During a press conference the same day, Dunleavy spoke bullishly about the Alaska LNG project. The Alaska Gasline Development Corporation this fall touted a study by Wood Mackenzie as evidence that the project should move forward, and the Alaska Industrial Development and Export Authority last month resolved to contribute a $50 million backstop for “front-end engineering and design” of the first phase of the project — a pipeline from the North Slope to Nikiski that would provide natural gas to local utilities.

“Things like the gas line are going to be needed for energy in the state of Alaska,” Dunleavy said.

In 2020, he said, there weren’t secured federal permits for the project, and there weren’t interested sellers of gas circling the project. Also, “we know that we’re running out of gas in Cook Inlet.” He said the front-end design work is important because the existing analysis of the project is nearly 10 years old.

“If we can get this updated (front-end engineering and design) done here in the next several months, I think we are as close as we’ve ever thought we could be to a line,” he said. “I think we’ll end up consummating a line here over the next year or so.”

Dunleavy’s draft budget includes $4.2 million to the Alaska Gasline Development Corporation from the state’s general fund for contracting “expertise necessary to represent the State’s interest and investments” in both the first phase of the project and in further development.

Funding for the Dixon Diversion, similarly, is described in a request document attached to the budget as necessary for completing engineering and design to obtain licensing. The budget describes $6.5 million from the general fund to that end, with the hopes of completing design and obtaining licensing to support a project to completion by 2030. In June, Sen. Jesse Bjorkman, R-Nikiski, said that the Dixon Diversion could, if completed, greatly increase output of the Bradley Lake Hydroelectric Dam — “the cheapest electricity on the railbelt” — and put downward pressure on electricity rates.

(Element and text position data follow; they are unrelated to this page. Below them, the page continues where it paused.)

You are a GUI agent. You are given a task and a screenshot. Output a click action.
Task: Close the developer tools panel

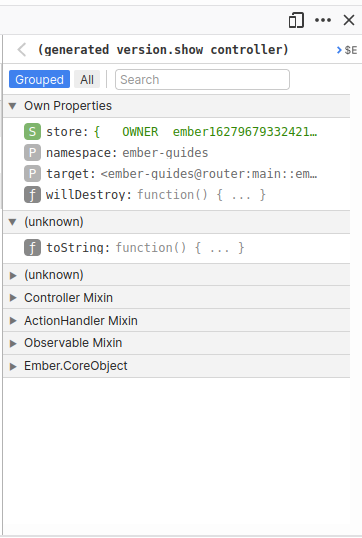[349, 20]
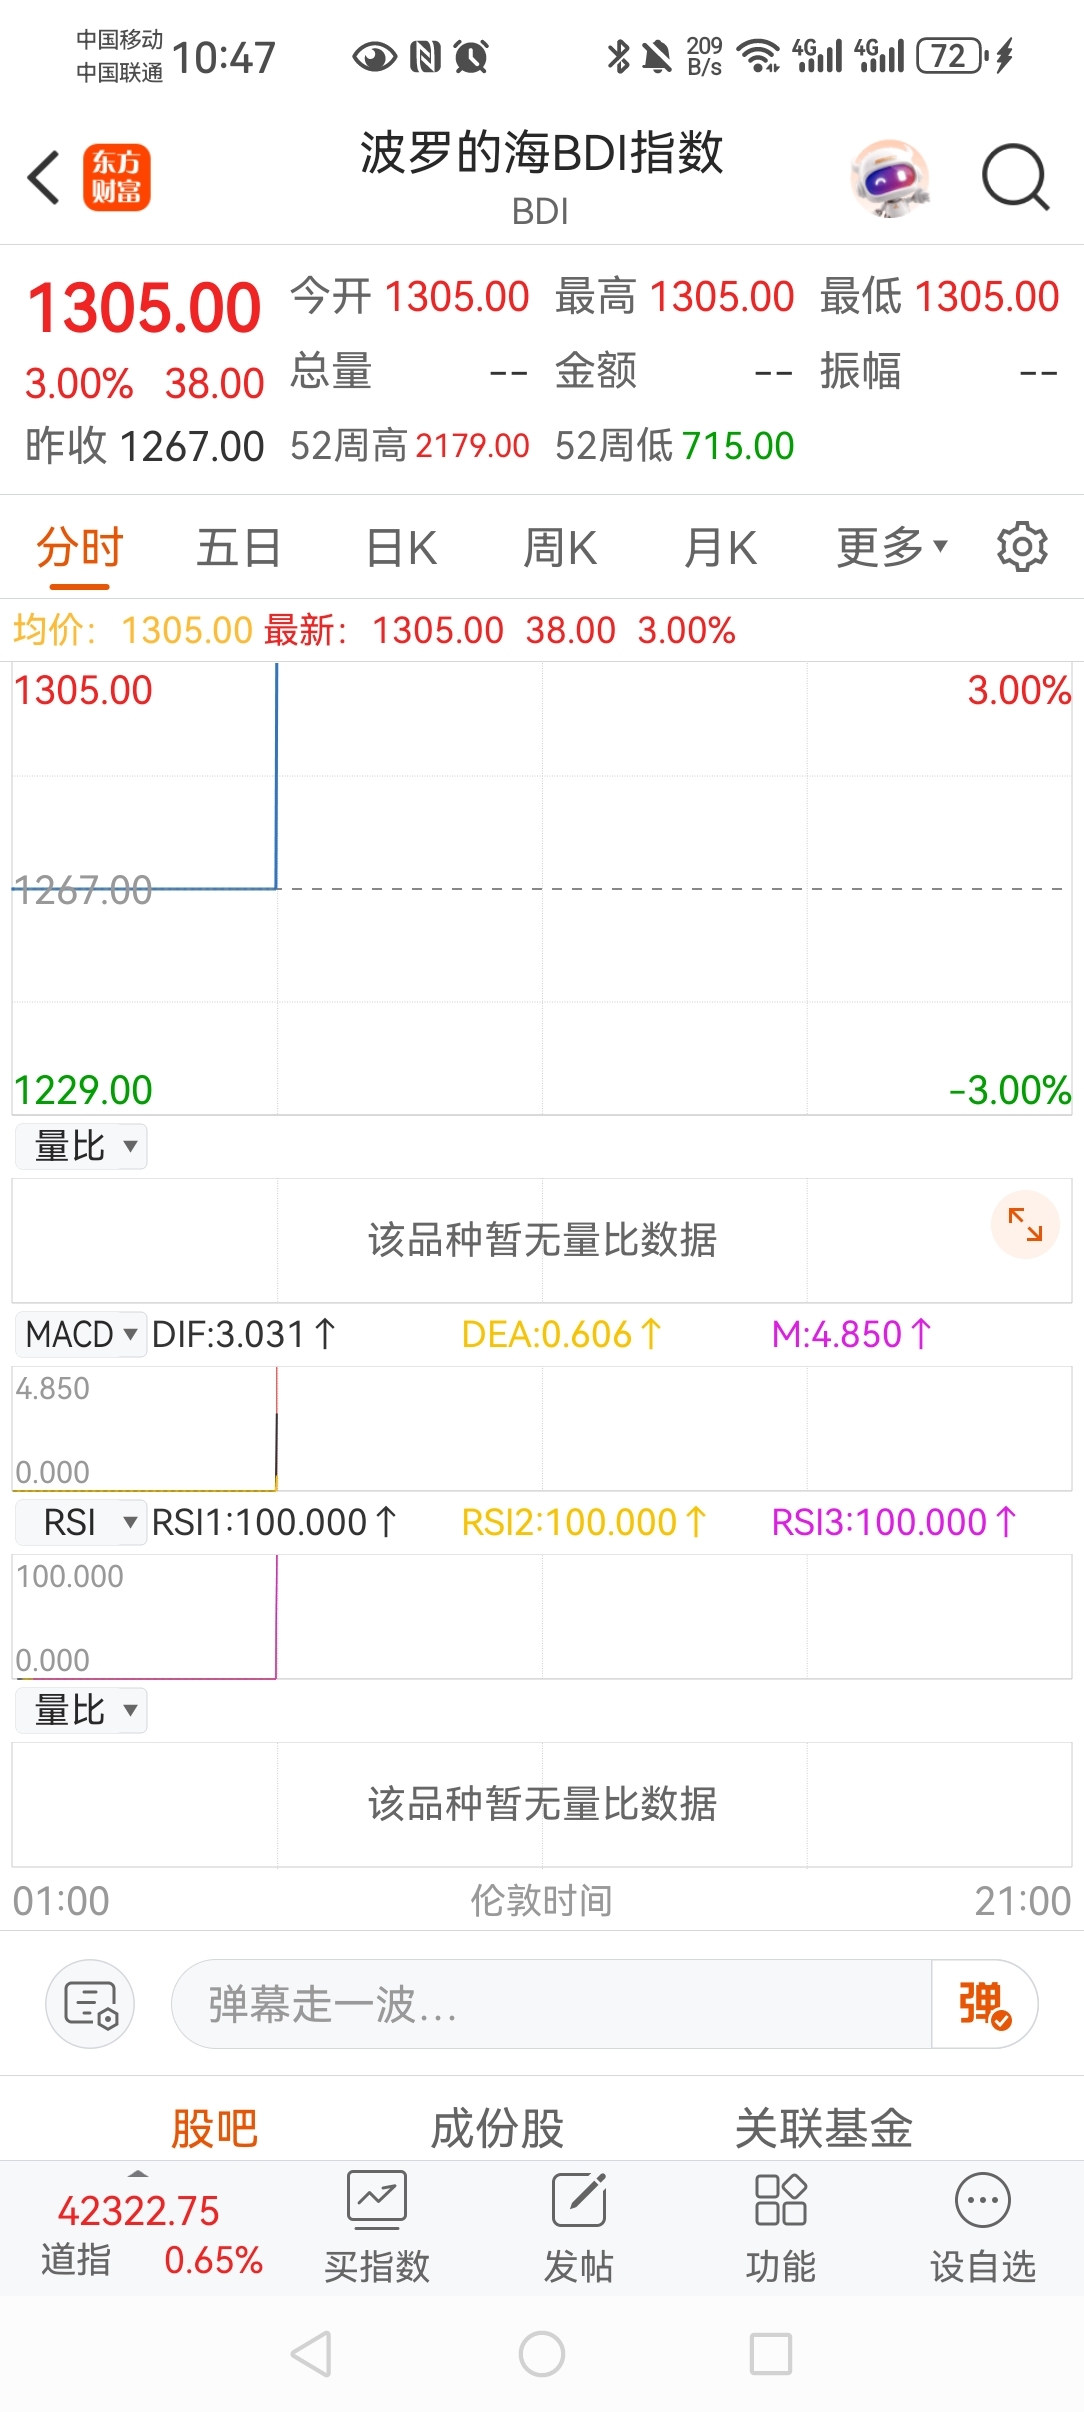This screenshot has width=1084, height=2412.
Task: Expand the upper 量比 indicator selector
Action: 80,1146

On the northern Kenai Peninsula, $325,000 is included in the budget, from the state’s general fund, for construction of an overnight bunkhouse at Silvertip Maintenance Station to allow workers to overnight at the station rather than commute in daily. This would, per a request included in the budget, improve response times and allow for more favorable schedules for employees. The facility would be projected to open in the winter, following construction this summer.

Roughly $700,000 in federal funds are directed to an update for the Homer Airport Master Plan.

In Seward, the proposed budget includes federal funding of more than $10 million for Seward Airport improvements and $5 million for Seward snow removal and a sand storage building.

A project to improve safety at several courthouses statewide describes improvements to the courthouses in Kenai and Seward. Beyond that project, no funding is directed to projects in House District 7, which includes both Kenai and Soldotna. Local lawmakers and officials earlier this year said they were frustrated by Dunleavy’s vetoes to capital projects in Kenai and Soldotna in the last state budget.

Dunleavy’s budget also describes a permanent fund dividend amount of $3,838 and a $1.52 million deficit that draws upon more than half of the state’s budget reserves. The budget also lacks any increase to funding for education — with school funding at a rate that Kenai Peninsula Borough School District Board of Education President Zen Kelly has said will likely result in a $17 million deficit for local schools.

In a press release, Senate President Gary Stevens, R-Kodiak, called the proposed budget “just the beginning of the process.”

“Throughout the upcoming legislative session, the Senate will focus on what is essential to Alaskans that serves their basic needs, supports public education, grows our economies, and finds solutions to many of the challenges we face.”